# 练习题目
A: 从阅读文本中一字不改地返回以“0 rows in set. Elapsed: 11.490”开始、以“rows/s., 4.81 GB/s.)”结束的部分。
B: 判断以下陈述是否与阅读文本相符。逐条答“是”或“否”，并原文引用阅读文本中起决定作用的文字。(i) 不带 SAMPLE、按 banner_id 和 hr 分组的查询耗时 36.660 秒。(ii) 带 SAMPLE 0.01 且限定 banner_id = 42 的查询处理了 1030 万行。(iii) 不带 SAMPLE、统计 value = 666 的查询返回 0 行。

# 阅读文本
::::::::::
0 rows in set. Elapsed: 11.490 sec. Processed 10.00 billion rows, 60.00 GB (870.30 million rows/s., 5.22 GB/s.)

select banner_id, sum(value), count(value), max(value)
from table_one SAMPLE 0.01
group by banner_id format Null;

0 rows in set. Elapsed: 1.316 sec. Processed 452.67 million rows, 6.34 GB (343.85 million rows/s., 4.81 GB/s.)



select banner_id, sum(value), count(value), max(value)
from table_one 
WHERE banner_id = 42
group by banner_id format Null;

0 rows in set. Elapsed: 0.020 sec. Processed 10.30 million rows, 61.78 MB (514.37 million rows/s., 3.09 GB/s.)

select banner_id, sum(value), count(value), max(value)
from table_one SAMPLE 0.01
WHERE banner_id = 42
group by banner_id format Null;

0 rows in set. Elapsed: 0.008 sec. Processed 696.32 thousand rows, 9.75 MB (92.49 million rows/s., 1.29 GB/s.)




select banner_id, toStartOfHour(toDateTime(timestamp)) hr, sum(value), count(value), max(value)
from table_one 
group by banner_id, hr format Null;
0 rows in set. Elapsed: 36.660 sec. Processed 10.00 billion rows, 140.00 GB (272.77 million rows/s., 3.82 GB/s.)

select banner_id, toStartOfHour(toDateTime(timestamp)) hr, sum(value), count(value), max(value)
from table_one SAMPLE 0.01
group by banner_id, hr format Null;
0 rows in set. Elapsed: 3.741 sec. Processed 452.67 million rows, 9.96 GB (121.00 million rows/s., 2.66 GB/s.)




select count()
from table_one 
where value = 666 format Null;
1 rows in set. Elapsed: 6.056 sec. Processed 10.00 billion rows, 40.00 GB (1.65 billion rows/s., 6.61 GB/s.)

select count()
from table_one  SAMPLE 0.01
where value = 666 format Null;
1 rows in set. Elapsed: 1.214 sec. Processed 452.67 million rows, 5.43 GB (372.88 million rows/s., 4.47 GB/s.)
::::::::::
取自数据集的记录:
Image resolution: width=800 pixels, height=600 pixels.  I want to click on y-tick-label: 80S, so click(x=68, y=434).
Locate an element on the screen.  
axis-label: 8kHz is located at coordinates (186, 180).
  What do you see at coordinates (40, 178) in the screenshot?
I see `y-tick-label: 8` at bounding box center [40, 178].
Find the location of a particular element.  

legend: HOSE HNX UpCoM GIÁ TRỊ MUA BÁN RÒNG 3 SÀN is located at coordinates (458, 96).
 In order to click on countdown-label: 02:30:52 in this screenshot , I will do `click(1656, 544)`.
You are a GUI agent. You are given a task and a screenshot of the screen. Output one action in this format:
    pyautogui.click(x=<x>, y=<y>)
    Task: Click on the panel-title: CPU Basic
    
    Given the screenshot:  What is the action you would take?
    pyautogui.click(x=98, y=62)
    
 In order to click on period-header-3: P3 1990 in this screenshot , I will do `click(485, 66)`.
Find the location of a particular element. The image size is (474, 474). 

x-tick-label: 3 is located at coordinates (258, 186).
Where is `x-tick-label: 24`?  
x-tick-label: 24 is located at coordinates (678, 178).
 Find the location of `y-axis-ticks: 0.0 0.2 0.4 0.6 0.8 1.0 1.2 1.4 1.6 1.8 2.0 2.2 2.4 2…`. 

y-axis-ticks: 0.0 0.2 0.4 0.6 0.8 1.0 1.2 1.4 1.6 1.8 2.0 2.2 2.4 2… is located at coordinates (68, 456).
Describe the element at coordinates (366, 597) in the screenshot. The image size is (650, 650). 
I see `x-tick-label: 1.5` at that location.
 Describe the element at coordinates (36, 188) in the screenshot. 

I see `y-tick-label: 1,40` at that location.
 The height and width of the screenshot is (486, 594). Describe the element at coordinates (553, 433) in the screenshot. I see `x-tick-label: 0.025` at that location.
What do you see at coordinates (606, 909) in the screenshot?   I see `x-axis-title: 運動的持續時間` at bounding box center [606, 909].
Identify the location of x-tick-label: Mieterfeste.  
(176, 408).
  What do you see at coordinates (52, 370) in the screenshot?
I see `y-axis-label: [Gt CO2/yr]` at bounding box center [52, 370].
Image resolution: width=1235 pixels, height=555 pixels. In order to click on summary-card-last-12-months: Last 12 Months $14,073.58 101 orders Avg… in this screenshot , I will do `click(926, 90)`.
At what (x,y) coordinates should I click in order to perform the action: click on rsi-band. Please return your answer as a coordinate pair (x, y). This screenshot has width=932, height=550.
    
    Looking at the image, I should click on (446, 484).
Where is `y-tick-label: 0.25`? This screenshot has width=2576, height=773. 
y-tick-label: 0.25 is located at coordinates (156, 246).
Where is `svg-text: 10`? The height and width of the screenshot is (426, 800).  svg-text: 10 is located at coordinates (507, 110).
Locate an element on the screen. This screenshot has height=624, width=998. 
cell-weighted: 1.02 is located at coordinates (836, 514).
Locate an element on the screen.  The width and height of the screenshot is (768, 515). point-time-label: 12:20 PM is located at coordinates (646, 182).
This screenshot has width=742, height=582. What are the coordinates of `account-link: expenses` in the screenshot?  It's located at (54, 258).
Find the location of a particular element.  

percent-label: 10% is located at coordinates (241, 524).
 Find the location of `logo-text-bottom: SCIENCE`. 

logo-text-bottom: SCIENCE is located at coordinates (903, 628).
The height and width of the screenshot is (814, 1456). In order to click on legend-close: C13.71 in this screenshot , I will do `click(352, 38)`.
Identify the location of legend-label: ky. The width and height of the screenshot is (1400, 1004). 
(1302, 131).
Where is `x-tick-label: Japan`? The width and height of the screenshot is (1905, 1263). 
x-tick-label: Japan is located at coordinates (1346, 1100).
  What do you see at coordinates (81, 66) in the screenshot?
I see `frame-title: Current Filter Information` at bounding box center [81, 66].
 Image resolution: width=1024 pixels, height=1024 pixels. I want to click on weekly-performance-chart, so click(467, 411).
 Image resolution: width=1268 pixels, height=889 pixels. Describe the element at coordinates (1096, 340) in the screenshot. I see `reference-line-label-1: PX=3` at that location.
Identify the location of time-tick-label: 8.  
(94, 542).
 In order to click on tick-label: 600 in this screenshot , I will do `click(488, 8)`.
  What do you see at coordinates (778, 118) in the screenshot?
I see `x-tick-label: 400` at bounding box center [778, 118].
::::::::::
# 逐题答案
A:
0 rows in set. Elapsed: 11.490 sec. Processed 10.00 billion rows, 60.00 GB (870.30 million rows/s., 5.22 GB/s.)

select banner_id, sum(value), count(value), max(value)
from table_one SAMPLE 0.01
group by banner_id format Null;

0 rows in set. Elapsed: 1.316 sec. Processed 452.67 million rows, 6.34 GB (343.85 million rows/s., 4.81 GB/s.)

B:
(i) 是。“Elapsed: 36.660 sec. Processed 10.00 billion rows, 140.00 GB”
(ii) 否。“Processed 696.32 thousand rows, 9.75 MB”
(iii) 否。“1 rows in set. Elapsed: 6.056 sec.”